Un point majeur s’est détaché de la présentation : celui de l’interprétation perpétuelle des données génétiques. Comme l’a illustré Alban Lermine, le patient peut être séquencé une seule fois, mais l’information génétique collectée est conservée et réinterrogée régulièrement à mesure que les connaissances et les bases de données internationales évoluent. Les intervenants ont souligné qu’avec chaque mise à jour des bases de connaissances, une extraction ciblée du registre de patients permet d’alerter le biologiste concerné et de rouvrir le dossier afin d’apporter un diagnostic ou un éclairage nouveau. L’exemple donné sur la déficience intellectuelle est particulièrement révélateur : la publication récente d’un bug sur une série de gènes a permis, dès le lendemain, d’identifier parmi 66 patients ceux pour lesquels cette nouvelle donnée pouvait enfin résoudre l’errance diagnostique.
4000 patients dans le projet InDiCE
Le projet InDiCE incarne la mise en œuvre concrète de ces principes et la volonté méthodologique de l’AP-HP. Axé sur la déficience intellectuelle, il vise à rassembler et exploiter de façon globale les données génomiques et cliniques de quelque 4 000 patients. Le phénotypage multimodal, permis par l’intégration des dossiers cliniques structurés et des comptes rendus textuels, favorise le clustering et l’identification de cohorte à forte valeur ajoutée.
L’un des objectifs centraux du projet est de dépasser les limites actuelles en découvrant de nouveaux variants et en améliorant la compréhension des mécanismes sous-jacents à la pathologie, tout en affinant l’impact des signes cliniques sur la caractérisation des patients.
La généralisation de cette approche à toutes les pathologies rares est un horizon assumé par les porteurs de projet, avec la mobilisation d’un écosystème institutionnel d’une ampleur inédite : filières maladies rares, équipe collégiale de généticiens, hôpitaux Necker, Pitié-Salpêtrière, Robert Debré, et l’Institut Imagine, tous sont associés à l’effort structurant, dans une dynamique de collaboration et de validation éthique centralisée.
Gouvernance, sécurité et éthique
« On va sélectionner uniquement les patients pour lesquels on a un consentement explicite pour la réutilisation des données en recherche… »
Au fil des échanges, les questions de sécurité, de consentement et de gouvernance des données ont été fortement mises en exergue. Les intervenants reconnaissent la sensibilité extrême des données manipulées : le consentement explicite du patient est obligatoire pour la réutilisation en recherche, la protection institutionnelle via la DSN est active et le comité scientifique et éthique supervise chaque étape du flux de données. La prudence quant à l’interprétation, notamment dans l’utilisation des nouveaux scores polygéniques et du reclassement des variants de signification incertaine, est sans cesse rappelée.

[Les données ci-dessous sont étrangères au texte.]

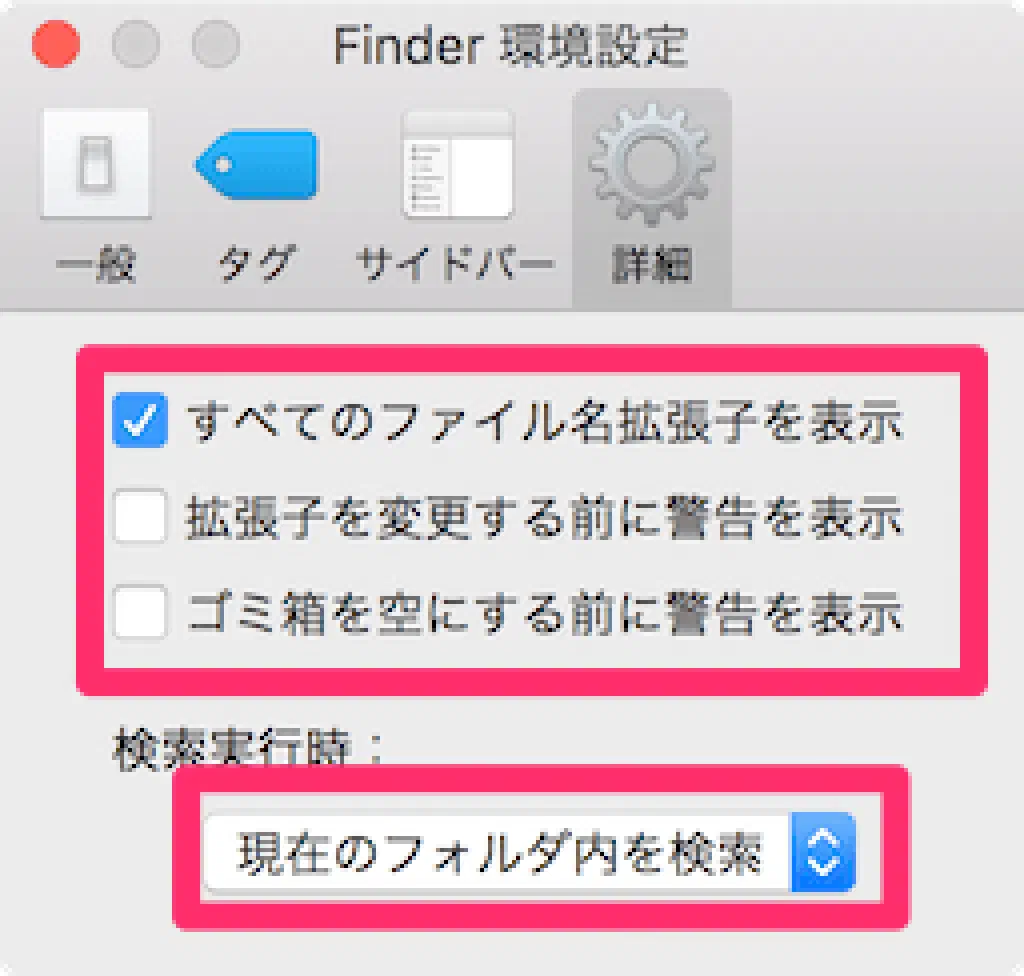Click the Finder 環境設定 title bar text
The width and height of the screenshot is (1024, 976).
click(x=511, y=46)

Un système de santé apprenant
« On est en train de mettre en place un système de santé apprenant : on va découvrir et valider de nouvelles connaissances à partir de nos propres données. »

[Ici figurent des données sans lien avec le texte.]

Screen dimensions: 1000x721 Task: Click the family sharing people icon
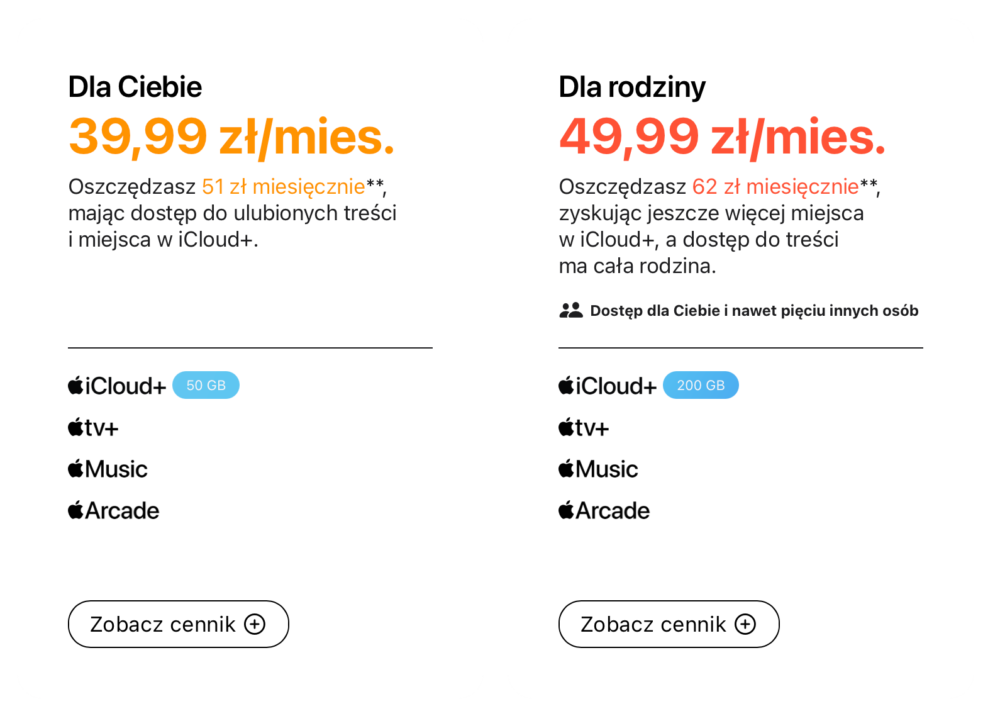pyautogui.click(x=570, y=310)
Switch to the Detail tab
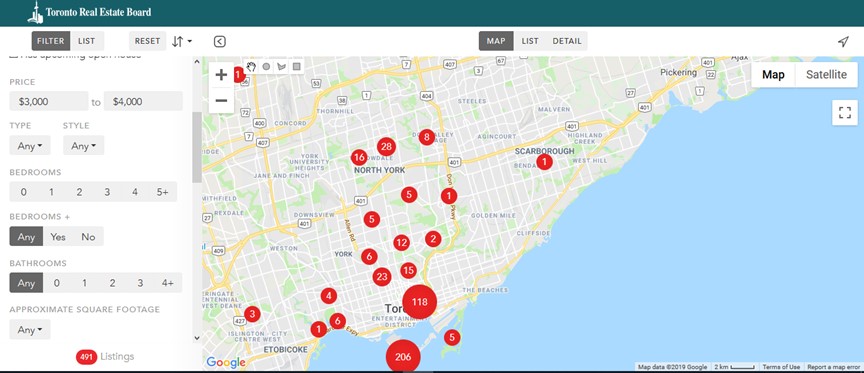Image resolution: width=864 pixels, height=373 pixels. 567,41
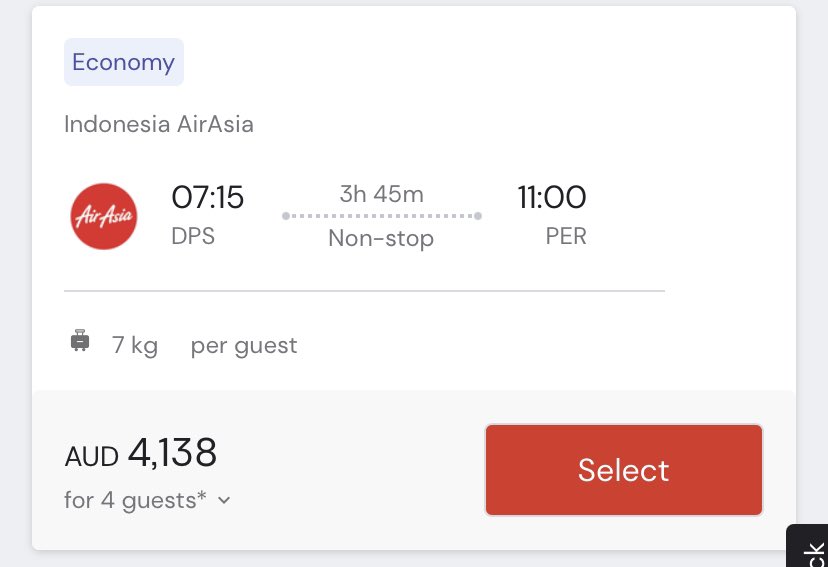Screen dimensions: 828x567
Task: Click the 3h 45m flight duration
Action: (381, 194)
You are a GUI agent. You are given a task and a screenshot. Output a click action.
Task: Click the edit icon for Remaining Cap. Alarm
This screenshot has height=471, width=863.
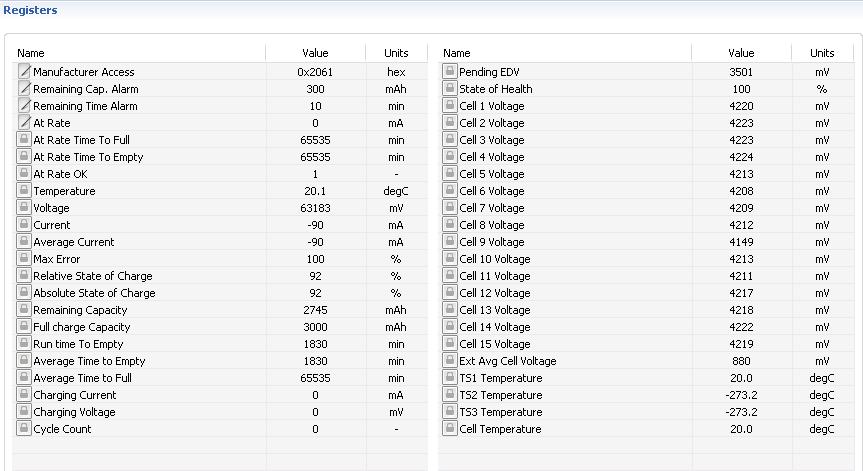tap(24, 89)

La conférence a également ouvert une réflexion sur l’ambition de l’AP-HP en matière d’innovation organisationnelle. Selon les propos des intervenants, l’établissement est en mesure de déployer un « système de santé apprenant », capable d’exploiter la masse de données disponible pour générer de nouvelles connaissances, mais aussi pour adapter en continu ses pratiques cliniques et de recherche. Cette dynamique, qui conjugue rigueur scientifique, sens de la sécurité et vision collective, apparaît comme un levier pour transformer le soin et accélérer la recherche dans le domaine des maladies rares. Elle invite à capitaliser sur l’intelligence institutionnelle, l’innovation méthodologique et l’ouverture éthique, pour garantir progrès médical et confiance des patients.